#### Records to use ####
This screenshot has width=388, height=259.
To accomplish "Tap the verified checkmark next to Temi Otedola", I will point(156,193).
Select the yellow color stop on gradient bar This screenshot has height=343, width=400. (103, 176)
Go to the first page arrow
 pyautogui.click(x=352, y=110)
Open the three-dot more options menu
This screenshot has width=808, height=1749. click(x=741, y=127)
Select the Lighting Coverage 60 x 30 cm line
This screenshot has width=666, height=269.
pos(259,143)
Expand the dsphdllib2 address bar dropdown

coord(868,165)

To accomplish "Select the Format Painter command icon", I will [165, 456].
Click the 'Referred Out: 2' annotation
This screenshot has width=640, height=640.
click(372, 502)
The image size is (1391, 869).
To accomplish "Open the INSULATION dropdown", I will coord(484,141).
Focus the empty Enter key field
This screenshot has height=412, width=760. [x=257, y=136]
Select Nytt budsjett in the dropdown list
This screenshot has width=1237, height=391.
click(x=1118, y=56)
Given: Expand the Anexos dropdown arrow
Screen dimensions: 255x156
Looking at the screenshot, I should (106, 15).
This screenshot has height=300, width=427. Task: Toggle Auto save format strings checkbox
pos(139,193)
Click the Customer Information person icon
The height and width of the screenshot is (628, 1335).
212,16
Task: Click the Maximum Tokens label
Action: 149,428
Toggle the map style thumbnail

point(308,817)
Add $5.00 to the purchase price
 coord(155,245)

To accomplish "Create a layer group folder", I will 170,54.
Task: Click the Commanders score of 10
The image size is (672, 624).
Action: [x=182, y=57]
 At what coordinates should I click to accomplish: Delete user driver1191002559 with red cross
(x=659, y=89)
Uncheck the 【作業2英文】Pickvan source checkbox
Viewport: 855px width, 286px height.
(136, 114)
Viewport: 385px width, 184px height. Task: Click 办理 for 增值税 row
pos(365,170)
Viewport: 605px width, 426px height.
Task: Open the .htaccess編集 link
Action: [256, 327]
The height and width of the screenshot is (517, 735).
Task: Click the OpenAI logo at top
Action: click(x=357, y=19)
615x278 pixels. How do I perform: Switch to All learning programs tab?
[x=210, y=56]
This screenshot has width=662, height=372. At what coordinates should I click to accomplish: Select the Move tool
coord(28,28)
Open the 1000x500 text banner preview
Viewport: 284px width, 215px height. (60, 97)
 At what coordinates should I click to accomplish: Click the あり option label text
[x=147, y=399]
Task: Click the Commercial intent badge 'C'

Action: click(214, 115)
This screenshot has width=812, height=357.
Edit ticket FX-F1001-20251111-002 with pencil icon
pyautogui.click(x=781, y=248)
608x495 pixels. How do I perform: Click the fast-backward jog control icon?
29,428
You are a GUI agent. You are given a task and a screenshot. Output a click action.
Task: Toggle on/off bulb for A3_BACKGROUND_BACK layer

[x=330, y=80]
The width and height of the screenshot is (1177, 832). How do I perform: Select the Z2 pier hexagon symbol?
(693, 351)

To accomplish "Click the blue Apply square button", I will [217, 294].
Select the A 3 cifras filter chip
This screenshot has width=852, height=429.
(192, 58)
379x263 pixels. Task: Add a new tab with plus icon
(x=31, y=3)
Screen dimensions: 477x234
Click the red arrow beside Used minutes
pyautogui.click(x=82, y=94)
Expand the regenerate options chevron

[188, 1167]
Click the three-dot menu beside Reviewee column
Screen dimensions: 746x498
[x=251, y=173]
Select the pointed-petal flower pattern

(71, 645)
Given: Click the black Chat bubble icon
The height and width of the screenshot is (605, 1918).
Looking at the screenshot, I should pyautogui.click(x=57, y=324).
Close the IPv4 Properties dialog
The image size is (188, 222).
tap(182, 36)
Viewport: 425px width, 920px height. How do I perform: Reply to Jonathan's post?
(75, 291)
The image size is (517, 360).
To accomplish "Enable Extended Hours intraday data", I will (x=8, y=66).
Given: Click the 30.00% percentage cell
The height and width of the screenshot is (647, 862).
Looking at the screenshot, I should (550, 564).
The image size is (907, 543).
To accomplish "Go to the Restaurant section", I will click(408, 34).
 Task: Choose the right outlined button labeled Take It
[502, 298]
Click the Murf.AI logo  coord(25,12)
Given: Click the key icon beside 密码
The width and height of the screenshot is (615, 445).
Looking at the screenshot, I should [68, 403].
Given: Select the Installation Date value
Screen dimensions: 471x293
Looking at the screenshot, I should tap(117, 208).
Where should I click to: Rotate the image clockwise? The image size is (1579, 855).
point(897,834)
####
> _Action item_
Put down all the data once more, exactly as it appears above.

> _Exercise response_
This screenshot has width=388, height=259.
To accomplish "Tap the verified checkmark next to Temi Otedola", I will point(156,193).
Select the yellow color stop on gradient bar This screenshot has height=343, width=400. (103, 176)
Go to the first page arrow
 pyautogui.click(x=352, y=110)
Open the three-dot more options menu
This screenshot has width=808, height=1749. click(x=741, y=127)
Select the Lighting Coverage 60 x 30 cm line
This screenshot has width=666, height=269.
pos(259,143)
Expand the dsphdllib2 address bar dropdown

coord(868,165)

To accomplish "Select the Format Painter command icon", I will [165, 456].
Click the 'Referred Out: 2' annotation
This screenshot has width=640, height=640.
click(372, 502)
The image size is (1391, 869).
To accomplish "Open the INSULATION dropdown", I will coord(484,141).
Focus the empty Enter key field
This screenshot has height=412, width=760. [x=257, y=136]
Select Nytt budsjett in the dropdown list
This screenshot has width=1237, height=391.
click(x=1118, y=56)
Given: Expand the Anexos dropdown arrow
Screen dimensions: 255x156
Looking at the screenshot, I should (106, 15).
This screenshot has height=300, width=427. Task: Toggle Auto save format strings checkbox
pos(139,193)
Click the Customer Information person icon
The height and width of the screenshot is (628, 1335).
212,16
Task: Click the Maximum Tokens label
Action: 149,428
Toggle the map style thumbnail

point(308,817)
Add $5.00 to the purchase price
 coord(155,245)

To accomplish "Create a layer group folder", I will 170,54.
Task: Click the Commanders score of 10
The image size is (672, 624).
Action: [x=182, y=57]
 At what coordinates should I click to accomplish: Delete user driver1191002559 with red cross
(x=659, y=89)
Uncheck the 【作業2英文】Pickvan source checkbox
Viewport: 855px width, 286px height.
(136, 114)
Viewport: 385px width, 184px height. Task: Click 办理 for 增值税 row
pos(365,170)
Viewport: 605px width, 426px height.
Task: Open the .htaccess編集 link
Action: [256, 327]
The height and width of the screenshot is (517, 735).
Task: Click the OpenAI logo at top
Action: click(x=357, y=19)
615x278 pixels. How do I perform: Switch to All learning programs tab?
[x=210, y=56]
This screenshot has width=662, height=372. At what coordinates should I click to accomplish: Select the Move tool
coord(28,28)
Open the 1000x500 text banner preview
Viewport: 284px width, 215px height. (60, 97)
 At what coordinates should I click to accomplish: Click the あり option label text
[x=147, y=399]
Task: Click the Commercial intent badge 'C'

Action: click(214, 115)
This screenshot has width=812, height=357.
Edit ticket FX-F1001-20251111-002 with pencil icon
pyautogui.click(x=781, y=248)
608x495 pixels. How do I perform: Click the fast-backward jog control icon?
29,428
You are a GUI agent. You are given a task and a screenshot. Output a click action.
Task: Toggle on/off bulb for A3_BACKGROUND_BACK layer

[x=330, y=80]
The width and height of the screenshot is (1177, 832). How do I perform: Select the Z2 pier hexagon symbol?
(693, 351)

To accomplish "Click the blue Apply square button", I will [217, 294].
Select the A 3 cifras filter chip
This screenshot has width=852, height=429.
(192, 58)
379x263 pixels. Task: Add a new tab with plus icon
(x=31, y=3)
Screen dimensions: 477x234
Click the red arrow beside Used minutes
pyautogui.click(x=82, y=94)
Expand the regenerate options chevron

[188, 1167]
Click the three-dot menu beside Reviewee column
Screen dimensions: 746x498
[x=251, y=173]
Select the pointed-petal flower pattern

(71, 645)
Given: Click the black Chat bubble icon
The height and width of the screenshot is (605, 1918).
Looking at the screenshot, I should pyautogui.click(x=57, y=324).
Close the IPv4 Properties dialog
The image size is (188, 222).
tap(182, 36)
Viewport: 425px width, 920px height. How do I perform: Reply to Jonathan's post?
(75, 291)
The image size is (517, 360).
To accomplish "Enable Extended Hours intraday data", I will (x=8, y=66).
Given: Click the 30.00% percentage cell
The height and width of the screenshot is (647, 862).
Looking at the screenshot, I should (550, 564).
The image size is (907, 543).
To accomplish "Go to the Restaurant section", I will click(408, 34).
 Task: Choose the right outlined button labeled Take It
[502, 298]
Click the Murf.AI logo  coord(25,12)
Given: Click the key icon beside 密码
The width and height of the screenshot is (615, 445).
Looking at the screenshot, I should [68, 403].
Given: Select the Installation Date value
Screen dimensions: 471x293
Looking at the screenshot, I should tap(117, 208).
Where should I click to: Rotate the image clockwise? The image size is (1579, 855).
point(897,834)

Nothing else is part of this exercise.